The recent announceme­nt may also form part of an exit strategy for existing members of DB schemes. You should address the following questions when deciding what to do with your DB retirement funds. One: What is the likelihood of the DB scheme being in place when you reach normal retirement age? Two: Are the DB trustees currently paying increases in pension payments? Three: Does the scheme currently meet the Minimum Funding Standard (a rule which states that DB schemes must have sufficient assets in place to secure pensioner liabilitie­s and other members’ accrued benefits in the event of scheme wind-up) and if not, what reduction factor currently applies to transfers? Four: Have preserved pensions been reduced due to negative CPI (inflation) revaluatio­n? Five: What percentage of funds may be taken as tax-free cash?

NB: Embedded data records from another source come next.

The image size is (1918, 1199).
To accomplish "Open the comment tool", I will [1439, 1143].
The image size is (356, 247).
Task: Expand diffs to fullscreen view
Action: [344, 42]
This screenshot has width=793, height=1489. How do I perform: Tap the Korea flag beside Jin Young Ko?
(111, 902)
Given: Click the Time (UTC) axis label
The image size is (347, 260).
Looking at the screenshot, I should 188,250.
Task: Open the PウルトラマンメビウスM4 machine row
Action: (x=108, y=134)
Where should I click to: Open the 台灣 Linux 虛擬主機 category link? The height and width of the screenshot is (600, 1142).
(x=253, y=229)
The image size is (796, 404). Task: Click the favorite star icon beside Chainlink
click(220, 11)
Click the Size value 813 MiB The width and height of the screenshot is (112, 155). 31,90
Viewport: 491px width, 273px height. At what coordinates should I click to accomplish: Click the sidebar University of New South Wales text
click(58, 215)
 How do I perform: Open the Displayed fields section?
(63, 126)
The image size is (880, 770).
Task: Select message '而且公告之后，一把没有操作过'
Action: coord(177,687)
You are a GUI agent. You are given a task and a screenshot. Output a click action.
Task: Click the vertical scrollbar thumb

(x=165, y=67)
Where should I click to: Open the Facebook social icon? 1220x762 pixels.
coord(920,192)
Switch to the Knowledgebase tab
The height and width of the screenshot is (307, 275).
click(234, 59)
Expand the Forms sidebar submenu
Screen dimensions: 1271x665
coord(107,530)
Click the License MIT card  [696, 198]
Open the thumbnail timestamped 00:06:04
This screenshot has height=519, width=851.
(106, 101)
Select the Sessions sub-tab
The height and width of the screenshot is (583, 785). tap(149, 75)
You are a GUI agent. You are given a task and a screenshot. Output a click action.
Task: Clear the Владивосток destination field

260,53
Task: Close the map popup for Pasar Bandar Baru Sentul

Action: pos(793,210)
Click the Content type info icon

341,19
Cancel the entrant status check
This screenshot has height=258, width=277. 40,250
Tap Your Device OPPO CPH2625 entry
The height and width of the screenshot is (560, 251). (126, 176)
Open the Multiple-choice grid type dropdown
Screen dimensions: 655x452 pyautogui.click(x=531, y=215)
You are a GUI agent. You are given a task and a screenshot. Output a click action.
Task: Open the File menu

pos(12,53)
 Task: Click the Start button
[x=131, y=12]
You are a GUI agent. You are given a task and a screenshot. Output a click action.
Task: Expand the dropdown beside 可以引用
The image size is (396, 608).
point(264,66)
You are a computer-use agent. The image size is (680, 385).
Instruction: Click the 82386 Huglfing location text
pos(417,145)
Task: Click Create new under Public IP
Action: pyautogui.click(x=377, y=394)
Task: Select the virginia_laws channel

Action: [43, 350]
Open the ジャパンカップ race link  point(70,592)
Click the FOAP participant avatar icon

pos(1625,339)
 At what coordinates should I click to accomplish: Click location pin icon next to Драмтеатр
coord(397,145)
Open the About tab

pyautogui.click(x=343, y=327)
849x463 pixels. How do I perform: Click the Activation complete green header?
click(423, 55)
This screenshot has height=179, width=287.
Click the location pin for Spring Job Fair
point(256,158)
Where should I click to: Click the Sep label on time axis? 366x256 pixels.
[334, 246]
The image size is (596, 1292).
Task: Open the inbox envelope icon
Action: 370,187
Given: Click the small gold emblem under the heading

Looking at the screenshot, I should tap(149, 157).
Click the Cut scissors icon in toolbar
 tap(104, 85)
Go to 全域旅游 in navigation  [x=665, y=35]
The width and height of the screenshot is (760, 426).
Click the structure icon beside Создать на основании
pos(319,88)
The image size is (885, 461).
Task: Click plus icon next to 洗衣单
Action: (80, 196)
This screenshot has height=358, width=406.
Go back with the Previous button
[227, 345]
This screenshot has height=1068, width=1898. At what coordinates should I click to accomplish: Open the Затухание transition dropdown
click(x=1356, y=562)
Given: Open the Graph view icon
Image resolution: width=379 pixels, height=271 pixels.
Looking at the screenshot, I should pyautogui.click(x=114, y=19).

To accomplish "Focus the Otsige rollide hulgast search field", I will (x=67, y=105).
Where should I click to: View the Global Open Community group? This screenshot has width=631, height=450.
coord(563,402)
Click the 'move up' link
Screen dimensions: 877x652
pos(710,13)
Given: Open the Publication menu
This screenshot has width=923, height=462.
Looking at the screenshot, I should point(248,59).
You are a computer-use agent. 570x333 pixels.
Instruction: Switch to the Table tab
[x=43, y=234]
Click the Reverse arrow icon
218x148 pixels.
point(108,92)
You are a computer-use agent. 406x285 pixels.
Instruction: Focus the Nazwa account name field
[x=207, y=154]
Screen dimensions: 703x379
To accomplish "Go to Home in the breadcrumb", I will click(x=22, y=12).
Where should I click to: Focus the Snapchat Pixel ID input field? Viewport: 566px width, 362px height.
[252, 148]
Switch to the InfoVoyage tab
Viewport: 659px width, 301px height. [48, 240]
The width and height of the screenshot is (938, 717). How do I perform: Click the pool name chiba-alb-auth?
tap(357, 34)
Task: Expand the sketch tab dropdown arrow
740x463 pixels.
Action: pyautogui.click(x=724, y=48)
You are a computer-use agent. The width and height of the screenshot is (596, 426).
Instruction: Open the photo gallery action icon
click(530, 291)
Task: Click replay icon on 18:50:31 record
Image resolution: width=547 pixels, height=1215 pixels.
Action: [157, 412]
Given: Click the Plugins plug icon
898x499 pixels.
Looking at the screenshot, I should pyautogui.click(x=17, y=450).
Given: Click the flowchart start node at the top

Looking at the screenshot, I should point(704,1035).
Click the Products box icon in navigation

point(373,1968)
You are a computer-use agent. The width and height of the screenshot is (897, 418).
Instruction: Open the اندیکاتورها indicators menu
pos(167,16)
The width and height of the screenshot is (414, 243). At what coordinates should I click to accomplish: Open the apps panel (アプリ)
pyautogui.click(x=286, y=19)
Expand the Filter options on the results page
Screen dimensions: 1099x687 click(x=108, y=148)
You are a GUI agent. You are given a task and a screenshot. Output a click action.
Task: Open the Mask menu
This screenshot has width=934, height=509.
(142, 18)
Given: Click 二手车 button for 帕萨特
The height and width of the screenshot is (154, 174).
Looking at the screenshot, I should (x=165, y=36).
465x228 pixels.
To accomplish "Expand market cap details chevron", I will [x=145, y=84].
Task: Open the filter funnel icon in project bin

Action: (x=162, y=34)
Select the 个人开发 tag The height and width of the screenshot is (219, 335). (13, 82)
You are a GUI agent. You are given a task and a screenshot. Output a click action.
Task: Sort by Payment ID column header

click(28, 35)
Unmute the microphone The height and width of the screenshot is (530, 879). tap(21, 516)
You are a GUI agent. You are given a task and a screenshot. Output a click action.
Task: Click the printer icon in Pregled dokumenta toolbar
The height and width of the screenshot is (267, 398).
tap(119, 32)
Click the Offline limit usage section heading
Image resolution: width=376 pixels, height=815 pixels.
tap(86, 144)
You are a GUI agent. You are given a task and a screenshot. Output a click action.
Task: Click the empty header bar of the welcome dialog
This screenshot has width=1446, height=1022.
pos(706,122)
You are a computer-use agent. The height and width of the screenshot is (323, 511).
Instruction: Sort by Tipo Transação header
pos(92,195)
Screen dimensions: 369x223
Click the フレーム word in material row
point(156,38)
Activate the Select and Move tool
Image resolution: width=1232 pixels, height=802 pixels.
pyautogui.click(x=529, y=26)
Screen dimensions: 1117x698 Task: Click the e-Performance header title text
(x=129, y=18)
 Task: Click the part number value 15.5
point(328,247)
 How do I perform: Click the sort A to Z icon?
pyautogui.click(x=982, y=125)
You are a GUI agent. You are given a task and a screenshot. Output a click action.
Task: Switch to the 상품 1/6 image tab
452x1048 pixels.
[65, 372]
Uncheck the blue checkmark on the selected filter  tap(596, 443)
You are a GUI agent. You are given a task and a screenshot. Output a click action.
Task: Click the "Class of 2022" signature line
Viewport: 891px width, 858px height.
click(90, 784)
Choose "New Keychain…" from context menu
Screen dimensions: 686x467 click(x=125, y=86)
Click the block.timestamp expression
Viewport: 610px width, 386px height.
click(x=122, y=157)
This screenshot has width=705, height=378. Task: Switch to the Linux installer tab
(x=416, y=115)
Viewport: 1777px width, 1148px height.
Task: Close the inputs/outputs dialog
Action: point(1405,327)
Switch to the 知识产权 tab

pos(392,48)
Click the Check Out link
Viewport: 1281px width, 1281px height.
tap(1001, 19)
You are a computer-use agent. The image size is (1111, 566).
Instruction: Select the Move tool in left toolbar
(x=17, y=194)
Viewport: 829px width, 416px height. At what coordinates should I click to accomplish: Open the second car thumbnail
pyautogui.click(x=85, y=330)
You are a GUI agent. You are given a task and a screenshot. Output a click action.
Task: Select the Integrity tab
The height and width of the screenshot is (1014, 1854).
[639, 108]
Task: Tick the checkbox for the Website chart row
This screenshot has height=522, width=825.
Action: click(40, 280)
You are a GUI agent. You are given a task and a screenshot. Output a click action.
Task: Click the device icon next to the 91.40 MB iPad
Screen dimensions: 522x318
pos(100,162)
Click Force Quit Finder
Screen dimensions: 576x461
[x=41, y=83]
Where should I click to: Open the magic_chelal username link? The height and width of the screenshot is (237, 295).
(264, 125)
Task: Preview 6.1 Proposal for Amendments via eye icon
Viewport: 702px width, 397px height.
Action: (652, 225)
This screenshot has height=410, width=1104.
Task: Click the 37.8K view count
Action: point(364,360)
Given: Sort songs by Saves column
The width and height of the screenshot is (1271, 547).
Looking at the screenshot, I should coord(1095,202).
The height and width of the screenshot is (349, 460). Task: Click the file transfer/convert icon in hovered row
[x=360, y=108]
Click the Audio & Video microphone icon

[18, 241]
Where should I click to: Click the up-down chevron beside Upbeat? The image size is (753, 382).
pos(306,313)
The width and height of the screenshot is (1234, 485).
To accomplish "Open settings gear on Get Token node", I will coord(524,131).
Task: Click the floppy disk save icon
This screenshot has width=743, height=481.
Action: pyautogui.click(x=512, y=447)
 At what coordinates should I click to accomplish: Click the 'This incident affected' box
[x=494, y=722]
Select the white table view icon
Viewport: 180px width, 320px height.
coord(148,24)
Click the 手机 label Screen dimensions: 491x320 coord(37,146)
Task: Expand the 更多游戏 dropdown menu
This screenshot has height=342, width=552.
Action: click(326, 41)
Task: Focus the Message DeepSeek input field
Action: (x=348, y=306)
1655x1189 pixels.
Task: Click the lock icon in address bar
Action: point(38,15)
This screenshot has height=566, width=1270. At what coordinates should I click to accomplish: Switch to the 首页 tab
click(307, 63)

Six: Are Additional Voluntary Contributi­ons (AVCs — pension top-ups) included in the transfer value — or in addition to it? Seven: Are trustees allowing early retirement benefit drawdown before normal retirement age? Eight: When does it suit you to access cash/benefits? Nine: Now that there is no need to purchase an annuity, is a 25pc cash and Approved Retirement Fund (ARF) strategy more suitable? Ten: What is your plan for your retirement funds?